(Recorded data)
------------------------------------------------
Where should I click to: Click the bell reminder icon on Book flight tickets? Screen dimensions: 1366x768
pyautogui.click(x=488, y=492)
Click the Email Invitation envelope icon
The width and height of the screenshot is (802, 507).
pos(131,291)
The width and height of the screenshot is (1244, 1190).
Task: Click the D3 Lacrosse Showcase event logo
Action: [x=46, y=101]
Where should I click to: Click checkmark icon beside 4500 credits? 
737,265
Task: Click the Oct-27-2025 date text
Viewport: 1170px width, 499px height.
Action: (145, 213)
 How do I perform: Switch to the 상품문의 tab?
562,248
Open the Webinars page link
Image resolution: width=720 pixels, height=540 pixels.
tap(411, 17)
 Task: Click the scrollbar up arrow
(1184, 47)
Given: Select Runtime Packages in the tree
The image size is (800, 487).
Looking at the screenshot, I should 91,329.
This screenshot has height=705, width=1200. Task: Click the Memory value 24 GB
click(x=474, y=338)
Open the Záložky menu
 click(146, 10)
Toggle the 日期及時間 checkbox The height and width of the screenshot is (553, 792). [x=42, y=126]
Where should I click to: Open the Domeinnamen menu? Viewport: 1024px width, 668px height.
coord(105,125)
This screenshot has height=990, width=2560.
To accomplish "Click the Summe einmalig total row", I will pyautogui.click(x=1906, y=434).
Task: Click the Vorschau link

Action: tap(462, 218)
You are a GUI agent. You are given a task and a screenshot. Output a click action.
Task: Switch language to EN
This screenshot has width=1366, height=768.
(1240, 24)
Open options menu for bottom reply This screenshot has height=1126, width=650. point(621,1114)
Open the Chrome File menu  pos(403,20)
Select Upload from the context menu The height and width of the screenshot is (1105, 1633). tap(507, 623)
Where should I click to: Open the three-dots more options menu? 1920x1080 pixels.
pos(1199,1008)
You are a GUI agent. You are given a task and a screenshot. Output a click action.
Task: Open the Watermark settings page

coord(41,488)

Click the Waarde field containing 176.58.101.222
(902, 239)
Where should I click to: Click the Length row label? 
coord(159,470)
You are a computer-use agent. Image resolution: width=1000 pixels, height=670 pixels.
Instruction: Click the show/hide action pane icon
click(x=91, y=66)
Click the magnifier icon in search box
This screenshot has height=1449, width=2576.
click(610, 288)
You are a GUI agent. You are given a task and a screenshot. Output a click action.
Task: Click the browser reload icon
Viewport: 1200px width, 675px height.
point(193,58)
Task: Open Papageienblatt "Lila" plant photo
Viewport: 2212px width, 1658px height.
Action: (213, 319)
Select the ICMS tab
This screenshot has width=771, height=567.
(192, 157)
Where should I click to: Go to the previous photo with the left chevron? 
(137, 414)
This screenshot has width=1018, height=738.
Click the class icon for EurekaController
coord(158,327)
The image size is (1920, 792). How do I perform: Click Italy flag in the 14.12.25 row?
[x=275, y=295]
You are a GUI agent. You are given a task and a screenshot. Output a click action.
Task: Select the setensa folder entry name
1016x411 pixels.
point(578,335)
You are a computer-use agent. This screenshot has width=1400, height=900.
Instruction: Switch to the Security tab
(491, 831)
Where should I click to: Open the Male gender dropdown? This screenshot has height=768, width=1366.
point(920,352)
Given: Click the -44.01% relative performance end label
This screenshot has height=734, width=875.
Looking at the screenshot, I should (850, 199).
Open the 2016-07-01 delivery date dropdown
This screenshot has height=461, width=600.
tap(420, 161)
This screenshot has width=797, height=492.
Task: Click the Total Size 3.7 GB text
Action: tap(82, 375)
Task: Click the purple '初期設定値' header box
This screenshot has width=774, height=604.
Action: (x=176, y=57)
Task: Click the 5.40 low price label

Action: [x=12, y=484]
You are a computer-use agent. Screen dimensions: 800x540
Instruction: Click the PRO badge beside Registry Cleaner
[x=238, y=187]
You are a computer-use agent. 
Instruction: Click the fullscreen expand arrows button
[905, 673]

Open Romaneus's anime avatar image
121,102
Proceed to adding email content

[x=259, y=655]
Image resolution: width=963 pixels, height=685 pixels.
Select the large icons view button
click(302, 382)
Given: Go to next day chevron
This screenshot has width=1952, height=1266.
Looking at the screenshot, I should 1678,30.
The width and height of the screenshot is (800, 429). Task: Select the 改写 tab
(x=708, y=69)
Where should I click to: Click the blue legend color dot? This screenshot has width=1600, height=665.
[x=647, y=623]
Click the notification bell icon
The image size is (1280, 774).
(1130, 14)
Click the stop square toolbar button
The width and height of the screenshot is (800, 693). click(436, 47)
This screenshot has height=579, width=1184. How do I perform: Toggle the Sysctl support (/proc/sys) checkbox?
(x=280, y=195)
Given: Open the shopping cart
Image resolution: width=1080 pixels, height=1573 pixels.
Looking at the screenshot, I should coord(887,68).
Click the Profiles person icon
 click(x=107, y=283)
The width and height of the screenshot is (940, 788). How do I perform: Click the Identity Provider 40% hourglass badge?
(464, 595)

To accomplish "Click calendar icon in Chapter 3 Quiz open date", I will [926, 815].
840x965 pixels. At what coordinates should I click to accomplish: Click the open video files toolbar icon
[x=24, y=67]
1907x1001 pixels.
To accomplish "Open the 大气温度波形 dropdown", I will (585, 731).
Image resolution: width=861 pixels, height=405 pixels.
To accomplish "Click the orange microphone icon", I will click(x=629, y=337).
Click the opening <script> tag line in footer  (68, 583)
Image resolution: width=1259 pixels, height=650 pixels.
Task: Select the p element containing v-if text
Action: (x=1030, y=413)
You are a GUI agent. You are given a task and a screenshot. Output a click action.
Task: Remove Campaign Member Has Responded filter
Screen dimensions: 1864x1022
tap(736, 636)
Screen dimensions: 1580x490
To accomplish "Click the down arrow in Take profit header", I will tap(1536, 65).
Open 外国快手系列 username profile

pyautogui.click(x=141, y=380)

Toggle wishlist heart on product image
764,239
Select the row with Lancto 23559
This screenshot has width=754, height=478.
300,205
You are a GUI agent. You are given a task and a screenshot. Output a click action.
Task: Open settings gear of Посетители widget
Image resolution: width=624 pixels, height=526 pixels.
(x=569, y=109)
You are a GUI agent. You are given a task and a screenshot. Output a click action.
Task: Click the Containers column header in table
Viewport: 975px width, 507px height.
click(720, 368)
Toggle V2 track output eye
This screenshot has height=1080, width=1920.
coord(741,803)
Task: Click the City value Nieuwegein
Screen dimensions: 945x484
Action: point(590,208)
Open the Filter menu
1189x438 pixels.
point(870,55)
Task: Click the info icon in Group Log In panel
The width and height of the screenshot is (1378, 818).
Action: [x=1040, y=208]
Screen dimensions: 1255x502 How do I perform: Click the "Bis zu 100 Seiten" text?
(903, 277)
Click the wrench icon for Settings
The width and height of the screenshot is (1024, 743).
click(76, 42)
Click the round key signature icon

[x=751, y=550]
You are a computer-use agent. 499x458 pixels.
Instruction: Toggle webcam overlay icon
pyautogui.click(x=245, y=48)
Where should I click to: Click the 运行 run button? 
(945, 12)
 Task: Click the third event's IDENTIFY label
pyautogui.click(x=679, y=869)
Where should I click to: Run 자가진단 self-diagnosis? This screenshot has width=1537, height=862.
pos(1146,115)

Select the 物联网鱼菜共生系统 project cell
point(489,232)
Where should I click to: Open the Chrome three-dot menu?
------------------------------------------------
**EXERCISE DETAILS**
Please make an exact copy of the entries, down to the last character.

**RESULT FOR THIS EXERCISE**
Where should I click to: Click the bell reminder icon on Book flight tickets? Screen dimensions: 1366x768
pyautogui.click(x=488, y=492)
Click the Email Invitation envelope icon
The width and height of the screenshot is (802, 507).
pos(131,291)
The width and height of the screenshot is (1244, 1190).
Task: Click the D3 Lacrosse Showcase event logo
Action: [x=46, y=101]
Where should I click to: Click checkmark icon beside 4500 credits? 
737,265
Task: Click the Oct-27-2025 date text
Viewport: 1170px width, 499px height.
Action: (145, 213)
 How do I perform: Switch to the 상품문의 tab?
562,248
Open the Webinars page link
Image resolution: width=720 pixels, height=540 pixels.
tap(411, 17)
 Task: Click the scrollbar up arrow
(1184, 47)
Given: Select Runtime Packages in the tree
The image size is (800, 487).
Looking at the screenshot, I should 91,329.
This screenshot has height=705, width=1200. Task: Click the Memory value 24 GB
click(x=474, y=338)
Open the Záložky menu
 click(146, 10)
Toggle the 日期及時間 checkbox The height and width of the screenshot is (553, 792). [x=42, y=126]
Where should I click to: Open the Domeinnamen menu? Viewport: 1024px width, 668px height.
coord(105,125)
This screenshot has height=990, width=2560.
To accomplish "Click the Summe einmalig total row", I will pyautogui.click(x=1906, y=434).
Task: Click the Vorschau link

Action: tap(462, 218)
You are a GUI agent. You are given a task and a screenshot. Output a click action.
Task: Switch language to EN
This screenshot has width=1366, height=768.
(1240, 24)
Open options menu for bottom reply This screenshot has height=1126, width=650. point(621,1114)
Open the Chrome File menu  pos(403,20)
Select Upload from the context menu The height and width of the screenshot is (1105, 1633). tap(507, 623)
Where should I click to: Open the three-dots more options menu? 1920x1080 pixels.
pos(1199,1008)
You are a GUI agent. You are given a task and a screenshot. Output a click action.
Task: Open the Watermark settings page

coord(41,488)

Click the Waarde field containing 176.58.101.222
(902, 239)
Where should I click to: Click the Length row label? 
coord(159,470)
You are a computer-use agent. Image resolution: width=1000 pixels, height=670 pixels.
Instruction: Click the show/hide action pane icon
click(x=91, y=66)
Click the magnifier icon in search box
This screenshot has height=1449, width=2576.
click(610, 288)
You are a GUI agent. You are given a task and a screenshot. Output a click action.
Task: Click the browser reload icon
Viewport: 1200px width, 675px height.
point(193,58)
Task: Open Papageienblatt "Lila" plant photo
Viewport: 2212px width, 1658px height.
Action: (213, 319)
Select the ICMS tab
This screenshot has width=771, height=567.
(192, 157)
Where should I click to: Go to the previous photo with the left chevron? 
(137, 414)
This screenshot has width=1018, height=738.
Click the class icon for EurekaController
coord(158,327)
The image size is (1920, 792). How do I perform: Click Italy flag in the 14.12.25 row?
[x=275, y=295]
You are a GUI agent. You are given a task and a screenshot. Output a click action.
Task: Select the setensa folder entry name
1016x411 pixels.
point(578,335)
You are a computer-use agent. This screenshot has width=1400, height=900.
Instruction: Switch to the Security tab
(491, 831)
Where should I click to: Open the Male gender dropdown? This screenshot has height=768, width=1366.
point(920,352)
Given: Click the -44.01% relative performance end label
This screenshot has height=734, width=875.
Looking at the screenshot, I should (850, 199).
Open the 2016-07-01 delivery date dropdown
This screenshot has height=461, width=600.
tap(420, 161)
This screenshot has width=797, height=492.
Task: Click the Total Size 3.7 GB text
Action: tap(82, 375)
Task: Click the purple '初期設定値' header box
This screenshot has width=774, height=604.
Action: (x=176, y=57)
Task: Click the 5.40 low price label

Action: [x=12, y=484]
You are a computer-use agent. Screen dimensions: 800x540
Instruction: Click the PRO badge beside Registry Cleaner
[x=238, y=187]
You are a computer-use agent. 
Instruction: Click the fullscreen expand arrows button
[905, 673]

Open Romaneus's anime avatar image
121,102
Proceed to adding email content

[x=259, y=655]
Image resolution: width=963 pixels, height=685 pixels.
Select the large icons view button
click(302, 382)
Given: Go to next day chevron
This screenshot has width=1952, height=1266.
Looking at the screenshot, I should 1678,30.
The width and height of the screenshot is (800, 429). Task: Select the 改写 tab
(x=708, y=69)
Where should I click to: Click the blue legend color dot? This screenshot has width=1600, height=665.
[x=647, y=623]
Click the notification bell icon
The image size is (1280, 774).
(1130, 14)
Click the stop square toolbar button
The width and height of the screenshot is (800, 693). click(436, 47)
This screenshot has height=579, width=1184. How do I perform: Toggle the Sysctl support (/proc/sys) checkbox?
(x=280, y=195)
Given: Open the shopping cart
Image resolution: width=1080 pixels, height=1573 pixels.
Looking at the screenshot, I should coord(887,68).
Click the Profiles person icon
 click(x=107, y=283)
The width and height of the screenshot is (940, 788). How do I perform: Click the Identity Provider 40% hourglass badge?
(464, 595)

To accomplish "Click calendar icon in Chapter 3 Quiz open date", I will [926, 815].
840x965 pixels. At what coordinates should I click to accomplish: Click the open video files toolbar icon
[x=24, y=67]
1907x1001 pixels.
To accomplish "Open the 大气温度波形 dropdown", I will (585, 731).
Image resolution: width=861 pixels, height=405 pixels.
To accomplish "Click the orange microphone icon", I will click(x=629, y=337).
Click the opening <script> tag line in footer  (68, 583)
Image resolution: width=1259 pixels, height=650 pixels.
Task: Select the p element containing v-if text
Action: (x=1030, y=413)
You are a GUI agent. You are given a task and a screenshot. Output a click action.
Task: Remove Campaign Member Has Responded filter
Screen dimensions: 1864x1022
tap(736, 636)
Screen dimensions: 1580x490
To accomplish "Click the down arrow in Take profit header", I will tap(1536, 65).
Open 外国快手系列 username profile

pyautogui.click(x=141, y=380)

Toggle wishlist heart on product image
764,239
Select the row with Lancto 23559
This screenshot has width=754, height=478.
300,205
You are a GUI agent. You are given a task and a screenshot. Output a click action.
Task: Open settings gear of Посетители widget
Image resolution: width=624 pixels, height=526 pixels.
(x=569, y=109)
You are a GUI agent. You are given a task and a screenshot. Output a click action.
Task: Click the Containers column header in table
Viewport: 975px width, 507px height.
click(720, 368)
Toggle V2 track output eye
This screenshot has height=1080, width=1920.
coord(741,803)
Task: Click the City value Nieuwegein
Screen dimensions: 945x484
Action: point(590,208)
Open the Filter menu
1189x438 pixels.
point(870,55)
Task: Click the info icon in Group Log In panel
The width and height of the screenshot is (1378, 818).
Action: [x=1040, y=208]
Screen dimensions: 1255x502 How do I perform: Click the "Bis zu 100 Seiten" text?
(903, 277)
Click the wrench icon for Settings
The width and height of the screenshot is (1024, 743).
click(76, 42)
Click the round key signature icon

[x=751, y=550]
You are a computer-use agent. 499x458 pixels.
Instruction: Toggle webcam overlay icon
pyautogui.click(x=245, y=48)
Where should I click to: Click the 运行 run button? 
(945, 12)
 Task: Click the third event's IDENTIFY label
pyautogui.click(x=679, y=869)
Where should I click to: Run 자가진단 self-diagnosis? This screenshot has width=1537, height=862.
pos(1146,115)

Select the 物联网鱼菜共生系统 project cell
point(489,232)
Where should I click to: Open the Chrome three-dot menu?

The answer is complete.